- **Your goal**
In the entries that follow, the first line to write out is the one containing "You are a GUI", and the last is the one containing "Task: Open the". Reproduce that stretch exactly, with nothing before or after it.

- **Data supplied**
Content starts

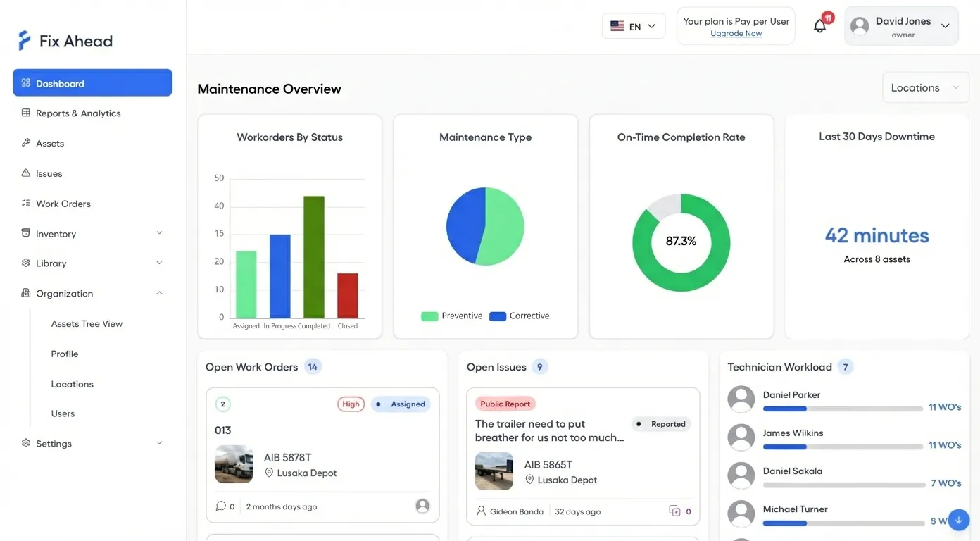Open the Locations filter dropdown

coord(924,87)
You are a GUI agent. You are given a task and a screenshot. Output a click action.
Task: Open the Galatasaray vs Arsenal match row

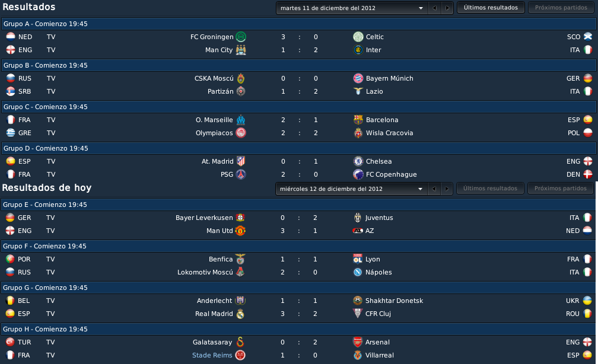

Content ends
Content starts

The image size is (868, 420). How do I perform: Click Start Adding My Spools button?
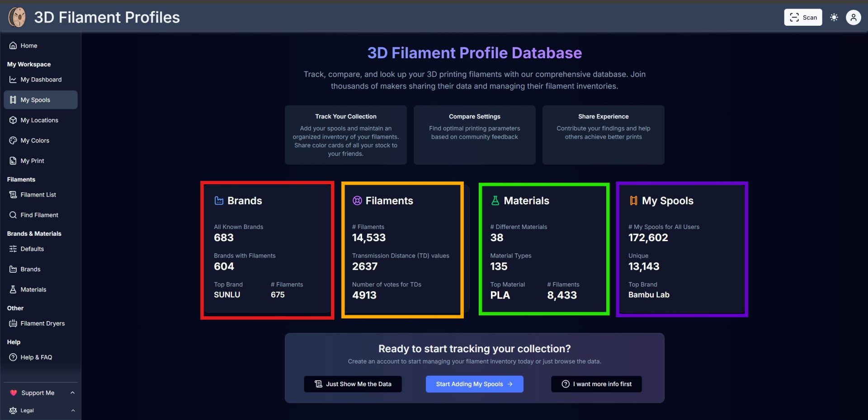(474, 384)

Content ends

- **Solution below**
You are a GUI agent. You are given a task and a screenshot. Output a click action.
Task: Open the Galatasaray vs Arsenal match row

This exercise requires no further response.